Verify a receipt.
Paste an OpenReceipt envelope. The verifier resolves the producer's JWKS, reconstructs the canonical JSON over signed_fields, and checks the ECDSA P-256 signature with WebCrypto. No account, no server round-trip beyond the JWKS fetch.
Input
paste base64 receipt or JSON envelopeResult
How verification works
The verifier accepts either the raw JSON envelope or the base64-encoded form returned in the X-CloakAPI-Receipt-v2 response header.

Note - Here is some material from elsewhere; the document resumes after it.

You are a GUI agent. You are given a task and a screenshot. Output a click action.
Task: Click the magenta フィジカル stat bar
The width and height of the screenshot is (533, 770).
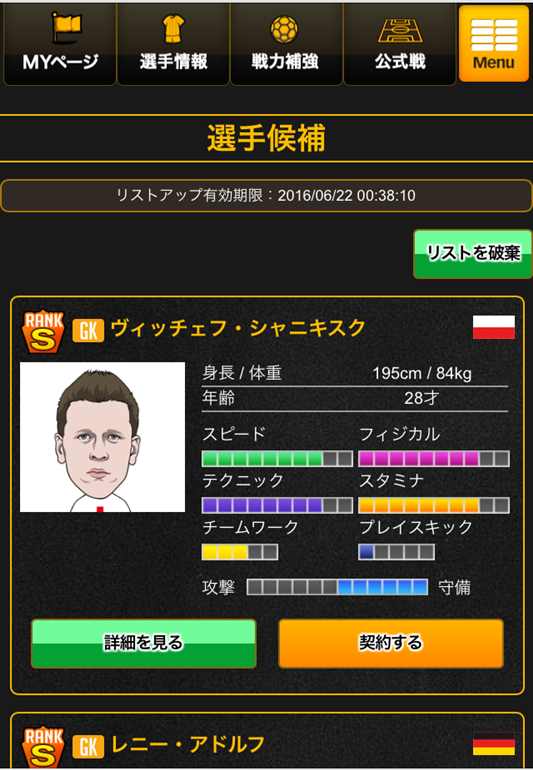click(434, 459)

It resolves the producer's JWKS (from {iss}/.well-known/openreceipt-pubkeys.jwks when iss is present, falling back to a published cache for the canonical CloakAPI gateway), looks up the key by kid when present, canonicalises the envelope per RFC 8785 (JCS) for v2 receipts or treats the OpenReceipt v1 sidecar payload directly, and verifies the ECDSA P-256 / SHA-256 signature using crypto.subtle.verify. The legacy ES512 / SHA-512 wire profile (cloakapi-gateway-v1) was retired in iter-16 and is no longer supported.
If verification fails, the result panel reports the exact failing step (JWKS fetch, kid lookup, signature length, or signature mismatch) so an auditor can reproduce the failure independently.